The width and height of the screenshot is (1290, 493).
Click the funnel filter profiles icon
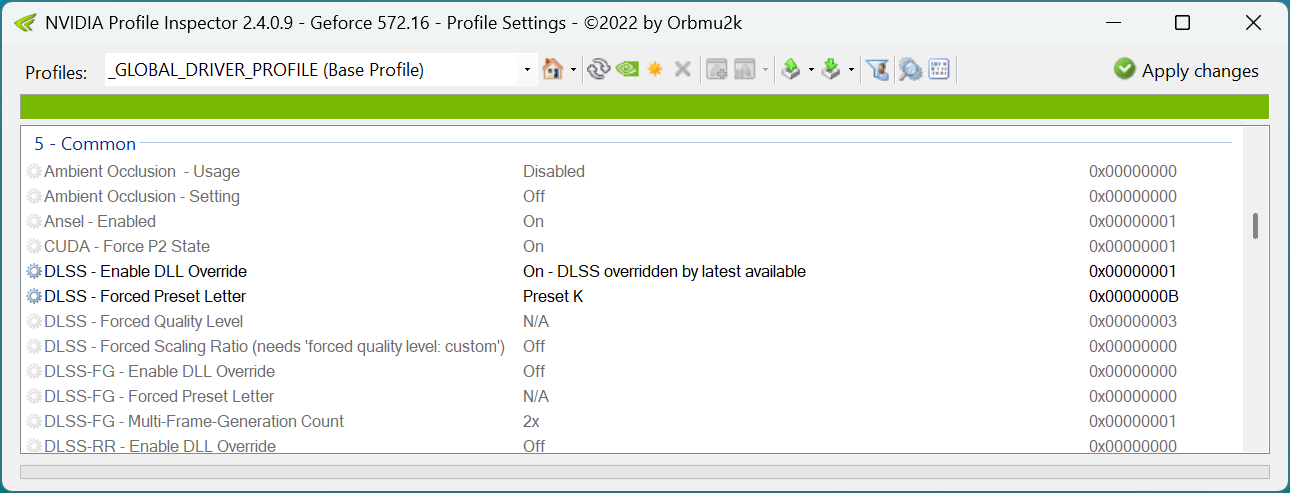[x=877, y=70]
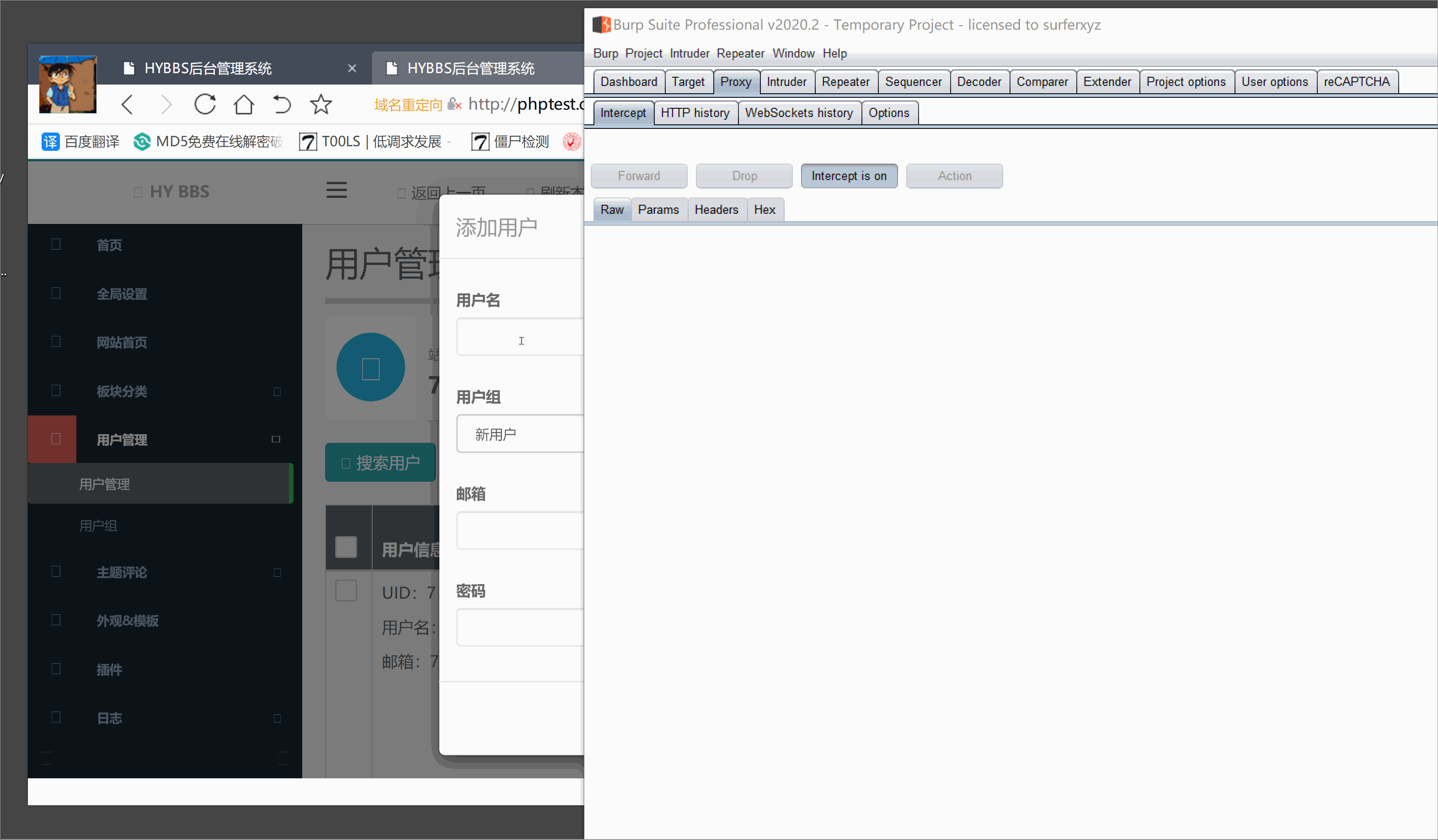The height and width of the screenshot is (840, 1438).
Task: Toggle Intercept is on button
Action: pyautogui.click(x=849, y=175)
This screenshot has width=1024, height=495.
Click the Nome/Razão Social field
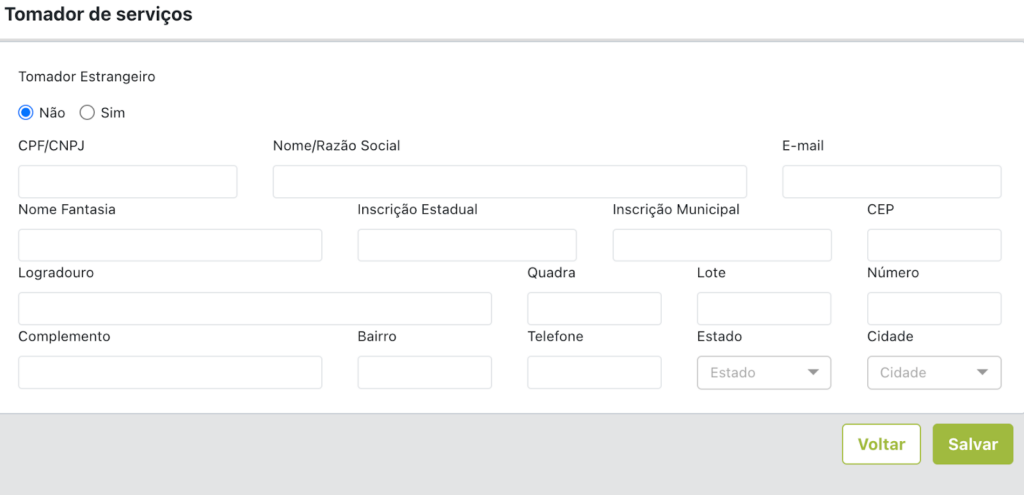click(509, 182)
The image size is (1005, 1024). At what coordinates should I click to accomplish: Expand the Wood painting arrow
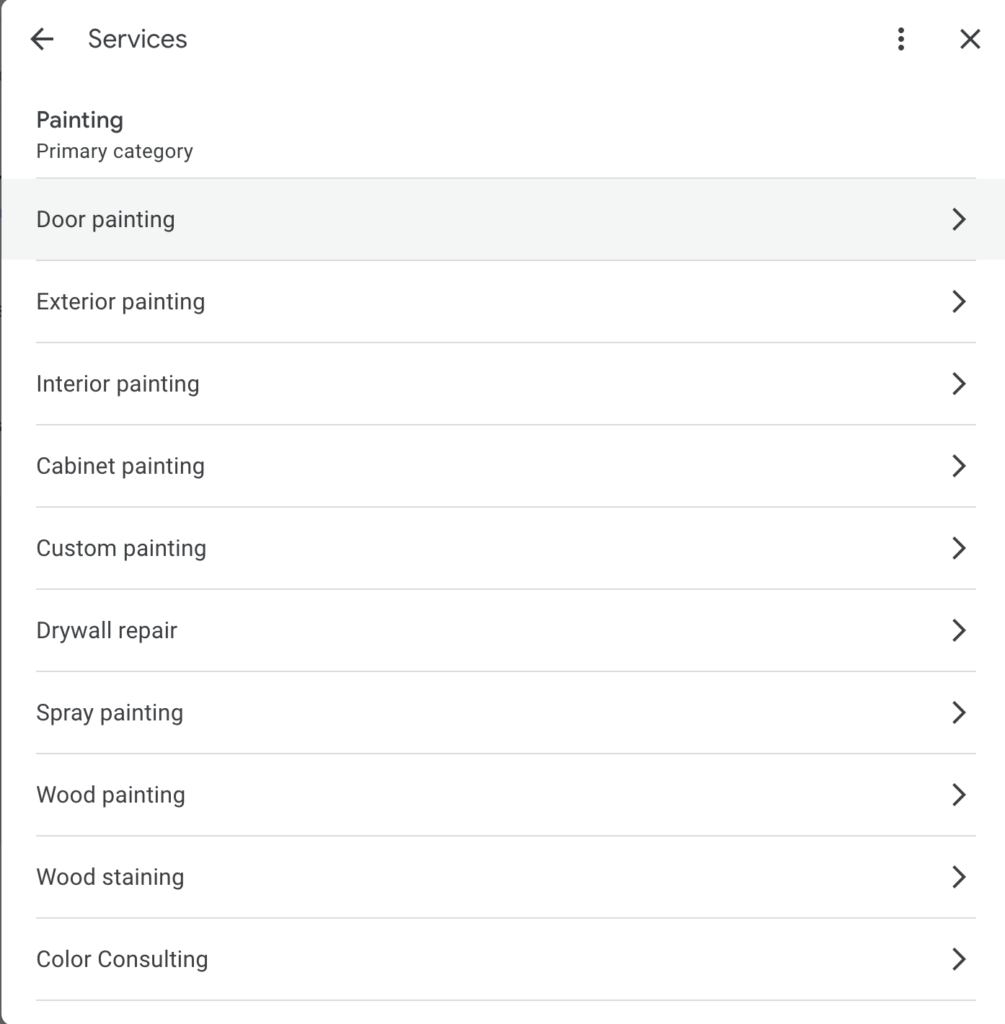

----

Would you return the material above exactly, apart from its pictures?

The width and height of the screenshot is (1290, 493).
Click the funnel filter profiles icon
[x=877, y=70]
The height and width of the screenshot is (840, 1438).
Task: Toggle Intercept is on button
Action: pyautogui.click(x=849, y=175)
This screenshot has width=1024, height=495.
Click the Nome/Razão Social field
click(509, 182)
The image size is (1005, 1024). At what coordinates should I click to accomplish: Expand the Wood painting arrow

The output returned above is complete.